A pesar de que llevamos décadas de gobiernos democráticos, la altísima centralización de funciones en el presidente de la República, el prácticamente inexistente contrapeso entre los poderes del Estado y la inequitativa relación administración y administrados, no han permitido un real empoderamiento de la ciudadanía, a pesar de los esfuerzos realizados por algunas organizaciones.
Por esto cada gobernante, autoridad local o funcionario entiende que puede imponer de manera arbitraria y hasta caprichosa lo que desea, sin tomar en cuenta las necesidades del país, sus prioridades y el sentir ciudadano.
Sería descabellado pensar que de esa forma podremos avanzar, pues por el contrario el desarrollo está íntimamente vinculado a una clara definición de los objetivos perseguidos y acciones encaminadas en pos de los mismos en las que toda la población debe participar.
La gran interrogante es entonces cómo lograr que la sociedad sea escuchada, que sus legítimos reclamos tengan eco, que sus inquietudes reciban satisfacción que sus aspiraciones sean tomadas en cuenta, lo que constituye la única vía para construir un modelo sostenible y viable gracias al compromiso de todos, pues un país cuyas decisiones son producto del capricho de cada autoridad y que cada cierto tiempo debe emplear recursos y tiempo en enmendar los errores o desandar los fallidos pasos de anteriores autoridades, y que debe aguantar el insoportable peso de todas las cargas que significan los ilegítimos, ilegales y abusivos beneficios que sin sanción se han ido asegurando sus autoridades, necesariamente es un país enfermo.

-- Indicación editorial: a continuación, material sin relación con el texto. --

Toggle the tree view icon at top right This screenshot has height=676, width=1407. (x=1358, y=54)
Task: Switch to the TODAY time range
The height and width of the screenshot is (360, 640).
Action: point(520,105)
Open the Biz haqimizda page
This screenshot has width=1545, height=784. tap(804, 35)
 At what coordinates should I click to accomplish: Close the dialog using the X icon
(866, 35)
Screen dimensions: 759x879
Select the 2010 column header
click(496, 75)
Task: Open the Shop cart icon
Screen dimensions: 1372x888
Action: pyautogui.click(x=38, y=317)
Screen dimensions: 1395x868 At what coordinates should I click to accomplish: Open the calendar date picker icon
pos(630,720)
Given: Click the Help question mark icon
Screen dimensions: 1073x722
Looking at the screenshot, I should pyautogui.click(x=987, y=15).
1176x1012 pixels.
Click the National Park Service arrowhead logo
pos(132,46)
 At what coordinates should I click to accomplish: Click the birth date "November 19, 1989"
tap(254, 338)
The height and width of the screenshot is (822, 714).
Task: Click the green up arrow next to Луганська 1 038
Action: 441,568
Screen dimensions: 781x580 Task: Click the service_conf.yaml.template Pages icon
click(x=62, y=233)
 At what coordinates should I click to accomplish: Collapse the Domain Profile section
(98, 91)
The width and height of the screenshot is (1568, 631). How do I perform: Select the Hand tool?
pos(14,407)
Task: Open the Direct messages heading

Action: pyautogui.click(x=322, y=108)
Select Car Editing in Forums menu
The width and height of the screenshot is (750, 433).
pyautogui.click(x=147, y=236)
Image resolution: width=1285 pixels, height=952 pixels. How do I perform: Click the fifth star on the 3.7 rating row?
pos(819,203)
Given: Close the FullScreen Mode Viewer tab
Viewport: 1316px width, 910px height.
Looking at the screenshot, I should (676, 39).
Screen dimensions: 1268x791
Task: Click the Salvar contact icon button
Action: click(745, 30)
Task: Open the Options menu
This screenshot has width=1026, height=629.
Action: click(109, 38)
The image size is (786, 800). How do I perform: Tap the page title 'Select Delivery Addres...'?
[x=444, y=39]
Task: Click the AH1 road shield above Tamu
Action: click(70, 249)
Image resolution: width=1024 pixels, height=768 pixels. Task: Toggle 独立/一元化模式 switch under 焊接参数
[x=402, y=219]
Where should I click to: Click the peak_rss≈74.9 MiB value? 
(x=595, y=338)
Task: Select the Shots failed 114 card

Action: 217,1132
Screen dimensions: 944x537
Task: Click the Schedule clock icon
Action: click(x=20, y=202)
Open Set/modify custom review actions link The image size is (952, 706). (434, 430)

Aunque algunos pudieran pensar que este problema ha sido resuelto en parte con la aprobación de distintas leyes como la de Estrategia Nacional de Desarrollo 2030, lo cierto es que no es así, porque mientras nuestras autoridades sigan entendiendo que pueden aplicar la ley de forma antojadiza, que no están obligadas a la transparencia y a la información y que sus ideas pueden ser colocadas por encima de la visión de la mayoría y de los objetivos estratégicos; ninguna ley será remedio y por el contrario será motivo para aumentar aun más la brecha entre los ciudadanos y la autoridad.
Ahora que se aproxima un nuevo mandato no solo para las autoridades ejecutivas, sino también para las congresuales y municipales, es importante recordar la delegación de poderes que damos los ciudadanos y la obligación que estas tienen de rendir cuentas de sus actuaciones y de actuar como buenos funcionarios o, de lo contrario, asumir las consecuencias.
Y es que los ciudadanos debemos entender que los funcionarios no son más que nuestros mandatarios, que las leyes son para ser cumplidas y la justicia para sancionar a quienes las incumplen, y que solo así lograremos cerrar la brecha que se ha creado y generar las transformaciones necesarias, eligiendo mejores autoridades y rompiendo con el círculo vicioso del autoritarismo, el clientelismo y la corrupción.